This year marks the 30th anniversary of the National Film Registry of the Library of Congress. Begun in 1989, the Registry annually recognizes American-made films, encompassing all genres, which are of such aesthetic, historic or cultural importance to the United States that they are worthy of preservation by copyright holders or archives such as the Library of Congress. (For more information on the Registry and the selection and voting process, see this link).
As we gear up for this year’s big announcement (and this big birthday), which will happen on December 12, 2018, for the next 30 days we are going to look at 30 different films already named to the Registry, one from each year’s selection group, and we are starting with “Casablanca.”
Often cited as, perhaps, the greatest film ever made, it was without much surprise that this classic tale of Rick’s Café was among the inaugural picks by the Library of Congress for its first inductees to the National Film Registry in 1989. Featuring Humphrey Bogart, Ingrid Bergman and a litany of enduring, quotable lines from its timeless script, the film would go on to win the “Best Picture” Oscar of 1943.
The late Jay Carr, a film critic and a former member of the LC’s Film Preservation Board, wrote of the film:
“It’s still the same old story. Maybe more so. ‘Casablanca’ was never a great film, never a profound film. It’s merely the most beloved movie of all time. In its fifty-year history, it has resisted the transmogrifica-tion of its rich, reverberant icons into camp. It’s not about the demimondaines washing through Rick’s Café Americain – at the edge of the world, at the edge of hope – in 1941. Ultimately, it’s not even about Bogey and Ingrid Bergman sacrificing love for nobility. It’s about the hold movies have on us. That’s what makes it so powerful, so enduring. It is film’s analogue to Noel Coward’s famous line about the amazing potency of cheap music. Like few films before or since, it sums up Hollywood’s genius for recasting archetypes in big, bold, universally accessible strokes, for turning myth into pop culture.”
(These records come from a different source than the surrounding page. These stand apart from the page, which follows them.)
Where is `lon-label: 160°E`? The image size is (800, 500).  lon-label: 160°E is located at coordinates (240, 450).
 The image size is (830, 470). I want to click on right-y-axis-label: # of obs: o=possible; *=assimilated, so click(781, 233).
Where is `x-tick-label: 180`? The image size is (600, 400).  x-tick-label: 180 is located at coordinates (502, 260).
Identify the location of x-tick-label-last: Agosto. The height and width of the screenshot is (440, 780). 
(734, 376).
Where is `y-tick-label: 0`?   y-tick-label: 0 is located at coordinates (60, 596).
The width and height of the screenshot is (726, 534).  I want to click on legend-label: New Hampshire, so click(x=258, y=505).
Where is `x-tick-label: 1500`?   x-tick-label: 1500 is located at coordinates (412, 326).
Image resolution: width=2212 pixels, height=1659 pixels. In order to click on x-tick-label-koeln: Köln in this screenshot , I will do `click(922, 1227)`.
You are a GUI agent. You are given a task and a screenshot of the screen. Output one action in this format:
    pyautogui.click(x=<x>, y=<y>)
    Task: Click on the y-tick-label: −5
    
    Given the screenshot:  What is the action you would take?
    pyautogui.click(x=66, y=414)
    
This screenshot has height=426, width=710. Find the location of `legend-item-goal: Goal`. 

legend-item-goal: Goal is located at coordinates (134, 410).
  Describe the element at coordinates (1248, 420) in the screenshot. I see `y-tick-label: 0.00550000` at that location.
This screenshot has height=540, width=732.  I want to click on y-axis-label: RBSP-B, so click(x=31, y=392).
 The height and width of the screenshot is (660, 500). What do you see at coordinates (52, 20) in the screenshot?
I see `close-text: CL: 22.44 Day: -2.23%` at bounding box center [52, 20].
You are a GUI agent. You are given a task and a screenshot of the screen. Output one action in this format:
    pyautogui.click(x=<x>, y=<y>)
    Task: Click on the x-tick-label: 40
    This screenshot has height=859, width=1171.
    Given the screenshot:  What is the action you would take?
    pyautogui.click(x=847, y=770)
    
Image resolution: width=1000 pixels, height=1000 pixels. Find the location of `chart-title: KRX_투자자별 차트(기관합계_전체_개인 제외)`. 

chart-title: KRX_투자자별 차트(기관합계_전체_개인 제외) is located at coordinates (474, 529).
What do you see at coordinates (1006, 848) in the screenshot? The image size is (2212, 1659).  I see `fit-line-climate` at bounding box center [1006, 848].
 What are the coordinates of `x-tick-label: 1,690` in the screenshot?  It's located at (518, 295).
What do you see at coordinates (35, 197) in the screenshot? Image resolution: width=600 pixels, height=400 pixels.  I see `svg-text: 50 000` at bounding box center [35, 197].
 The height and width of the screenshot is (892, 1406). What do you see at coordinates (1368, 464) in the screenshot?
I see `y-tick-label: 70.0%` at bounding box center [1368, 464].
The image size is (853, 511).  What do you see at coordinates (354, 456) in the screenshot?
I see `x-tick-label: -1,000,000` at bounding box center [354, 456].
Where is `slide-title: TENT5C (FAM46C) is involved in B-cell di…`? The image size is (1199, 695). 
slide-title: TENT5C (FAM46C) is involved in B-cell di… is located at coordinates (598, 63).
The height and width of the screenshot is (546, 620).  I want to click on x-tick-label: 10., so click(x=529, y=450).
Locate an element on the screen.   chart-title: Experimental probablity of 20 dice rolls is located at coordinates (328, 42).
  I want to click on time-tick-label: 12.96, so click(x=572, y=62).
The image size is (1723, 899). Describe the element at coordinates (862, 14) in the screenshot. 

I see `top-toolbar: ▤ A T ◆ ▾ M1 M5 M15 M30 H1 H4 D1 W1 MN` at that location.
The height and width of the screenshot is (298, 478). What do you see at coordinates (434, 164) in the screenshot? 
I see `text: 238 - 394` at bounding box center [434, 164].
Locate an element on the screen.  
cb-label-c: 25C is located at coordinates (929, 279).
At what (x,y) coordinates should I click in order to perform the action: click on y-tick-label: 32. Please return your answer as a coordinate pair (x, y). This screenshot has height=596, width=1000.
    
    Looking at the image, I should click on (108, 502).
See the rest of Carr’s ”Casablanca” (PDF) essay.
Year of Release: 1942
Year Added to the National Film Registry: 1989 (See all films added to the Registry in 1989)
Trivia: Michael Curtiz directed “Casablanca” and “Casablanca” is just one of several of his films on the National Film Registry. Some of the others: “Yankee Doodle Dandy,” “Mildred Pierce,” and “The Adventures of Robin Hood.”
This blog post is the first of 30 in our “30 Years of the National Film Registry” series which was launched to celebrate the 30th anniversary of the Registry. The National Film Registry selects 25 films each year showcasing the range and diversity of American film heritage to increase awareness for its preservation. The 30th National Film Registry selections will be announced on December 12, 2018.